GIVEN RECORDS below:
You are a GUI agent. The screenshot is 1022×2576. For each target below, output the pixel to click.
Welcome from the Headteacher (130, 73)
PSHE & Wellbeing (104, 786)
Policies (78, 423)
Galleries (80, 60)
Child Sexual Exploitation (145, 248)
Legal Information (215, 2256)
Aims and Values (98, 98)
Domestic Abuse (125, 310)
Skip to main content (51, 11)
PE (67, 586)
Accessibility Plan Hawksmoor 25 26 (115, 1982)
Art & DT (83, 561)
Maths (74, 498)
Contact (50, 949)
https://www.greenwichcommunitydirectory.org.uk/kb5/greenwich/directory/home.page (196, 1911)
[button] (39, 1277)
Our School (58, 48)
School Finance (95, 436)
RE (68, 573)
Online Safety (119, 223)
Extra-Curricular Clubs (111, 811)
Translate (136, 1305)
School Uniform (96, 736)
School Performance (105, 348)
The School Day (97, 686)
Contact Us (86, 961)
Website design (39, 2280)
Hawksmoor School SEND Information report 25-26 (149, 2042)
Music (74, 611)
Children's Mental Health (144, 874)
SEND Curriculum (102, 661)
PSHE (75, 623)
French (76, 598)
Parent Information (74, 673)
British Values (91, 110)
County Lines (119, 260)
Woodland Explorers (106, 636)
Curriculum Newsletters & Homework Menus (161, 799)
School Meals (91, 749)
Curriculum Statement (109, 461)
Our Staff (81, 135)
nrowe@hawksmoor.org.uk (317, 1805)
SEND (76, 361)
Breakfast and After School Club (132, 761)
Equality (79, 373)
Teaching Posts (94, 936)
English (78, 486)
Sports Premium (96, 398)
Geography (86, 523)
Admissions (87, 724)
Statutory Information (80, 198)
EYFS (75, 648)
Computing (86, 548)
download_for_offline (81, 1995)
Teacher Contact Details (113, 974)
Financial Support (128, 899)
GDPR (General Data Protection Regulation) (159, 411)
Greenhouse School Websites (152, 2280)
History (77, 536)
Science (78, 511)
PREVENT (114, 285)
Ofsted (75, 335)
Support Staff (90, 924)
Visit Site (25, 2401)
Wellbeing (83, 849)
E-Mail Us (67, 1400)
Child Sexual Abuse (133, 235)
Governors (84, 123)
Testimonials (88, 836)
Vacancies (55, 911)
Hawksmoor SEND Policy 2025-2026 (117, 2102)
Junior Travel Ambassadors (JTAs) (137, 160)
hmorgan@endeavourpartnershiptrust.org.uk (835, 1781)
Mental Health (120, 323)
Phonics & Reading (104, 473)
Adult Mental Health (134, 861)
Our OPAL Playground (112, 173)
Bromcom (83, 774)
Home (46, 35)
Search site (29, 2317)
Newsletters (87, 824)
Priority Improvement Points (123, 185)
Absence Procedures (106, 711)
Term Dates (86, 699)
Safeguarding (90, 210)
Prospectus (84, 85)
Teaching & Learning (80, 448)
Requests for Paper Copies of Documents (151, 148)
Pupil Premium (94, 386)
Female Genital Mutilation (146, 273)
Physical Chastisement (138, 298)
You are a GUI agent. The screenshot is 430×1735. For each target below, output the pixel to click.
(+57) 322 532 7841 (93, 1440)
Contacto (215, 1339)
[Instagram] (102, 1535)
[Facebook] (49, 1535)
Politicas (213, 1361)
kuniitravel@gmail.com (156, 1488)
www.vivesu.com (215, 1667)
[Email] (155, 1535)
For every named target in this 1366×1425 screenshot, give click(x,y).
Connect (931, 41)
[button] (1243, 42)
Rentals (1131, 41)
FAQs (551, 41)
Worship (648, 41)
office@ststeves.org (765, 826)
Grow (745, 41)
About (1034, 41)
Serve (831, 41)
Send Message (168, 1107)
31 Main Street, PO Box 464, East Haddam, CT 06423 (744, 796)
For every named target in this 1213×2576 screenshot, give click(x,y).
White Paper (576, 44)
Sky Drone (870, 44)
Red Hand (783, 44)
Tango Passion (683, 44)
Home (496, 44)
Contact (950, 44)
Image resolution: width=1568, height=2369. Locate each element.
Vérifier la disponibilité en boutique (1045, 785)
End of GIVEN RECORDS.
### [WHAT THIS TASK INVOLVES]
Once more, give all the records exactly as they were written.

### [TASK RESPONSE]
You are a GUI agent. The screenshot is 1022×2576. For each target below, output the pixel to click.
Welcome from the Headteacher (130, 73)
PSHE & Wellbeing (104, 786)
Policies (78, 423)
Galleries (80, 60)
Child Sexual Exploitation (145, 248)
Legal Information (215, 2256)
Aims and Values (98, 98)
Domestic Abuse (125, 310)
Skip to main content (51, 11)
PE (67, 586)
Accessibility Plan Hawksmoor 25 26 (115, 1982)
Art & DT (83, 561)
Maths (74, 498)
Contact (50, 949)
https://www.greenwichcommunitydirectory.org.uk/kb5/greenwich/directory/home.page (196, 1911)
[button] (39, 1277)
Our School (58, 48)
School Finance (95, 436)
RE (68, 573)
Online Safety (119, 223)
Extra-Curricular Clubs (111, 811)
Translate (136, 1305)
School Uniform (96, 736)
School Performance (105, 348)
The School Day (97, 686)
Contact Us (86, 961)
Website design (39, 2280)
Hawksmoor School SEND Information report 25-26 (149, 2042)
Music (74, 611)
Children's Mental Health (144, 874)
SEND Curriculum (102, 661)
PSHE (75, 623)
French (76, 598)
Parent Information (74, 673)
British Values (91, 110)
County Lines (119, 260)
Woodland Explorers (106, 636)
Curriculum Newsletters & Homework Menus (161, 799)
School Meals (91, 749)
Curriculum Statement (109, 461)
Our Staff (81, 135)
nrowe@hawksmoor.org.uk (317, 1805)
SEND (76, 361)
Breakfast and After School Club (132, 761)
Equality (79, 373)
Teaching Posts (94, 936)
English (78, 486)
Sports Premium (96, 398)
Geography (86, 523)
Admissions (87, 724)
Statutory Information (80, 198)
EYFS (75, 648)
Computing (86, 548)
download_for_offline (81, 1995)
Teacher Contact Details (113, 974)
Financial Support (128, 899)
GDPR (General Data Protection Regulation) (159, 411)
Greenhouse School Websites (152, 2280)
History (77, 536)
Science (78, 511)
PREVENT (114, 285)
Ofsted (75, 335)
Support Staff (90, 924)
Visit Site (25, 2401)
Wellbeing (83, 849)
E-Mail Us (67, 1400)
Child Sexual Abuse (133, 235)
Governors (84, 123)
Testimonials (88, 836)
Vacancies (55, 911)
Hawksmoor SEND Policy 2025-2026 (117, 2102)
Junior Travel Ambassadors (JTAs) (137, 160)
hmorgan@endeavourpartnershiptrust.org.uk (835, 1781)
Mental Health (120, 323)
Phonics & Reading (104, 473)
Adult Mental Health (134, 861)
Our OPAL Playground (112, 173)
Bromcom (83, 774)
Home (46, 35)
Search site (29, 2317)
Newsletters (87, 824)
Priority Improvement Points (123, 185)
Absence Procedures (106, 711)
Term Dates (86, 699)
Safeguarding (90, 210)
Prospectus (84, 85)
Teaching & Learning (80, 448)
Requests for Paper Copies of Documents (151, 148)
Pupil Premium (94, 386)
Female Genital Mutilation (146, 273)
Physical Chastisement (138, 298)
You are a GUI agent. The screenshot is 430×1735. For each target below, output the pixel to click.
(+57) 322 532 7841 (93, 1440)
Contacto (215, 1339)
[Instagram] (102, 1535)
[Facebook] (49, 1535)
Politicas (213, 1361)
kuniitravel@gmail.com (156, 1488)
www.vivesu.com (215, 1667)
[Email] (155, 1535)
For every named target in this 1366×1425 screenshot, give click(x,y).
Connect (931, 41)
[button] (1243, 42)
Rentals (1131, 41)
FAQs (551, 41)
Worship (648, 41)
office@ststeves.org (765, 826)
Grow (745, 41)
About (1034, 41)
Serve (831, 41)
Send Message (168, 1107)
31 Main Street, PO Box 464, East Haddam, CT 06423 (744, 796)
For every named target in this 1213×2576 screenshot, give click(x,y).
White Paper (576, 44)
Sky Drone (870, 44)
Red Hand (783, 44)
Tango Passion (683, 44)
Home (496, 44)
Contact (950, 44)
Image resolution: width=1568, height=2369. Locate each element.
Vérifier la disponibilité en boutique (1045, 785)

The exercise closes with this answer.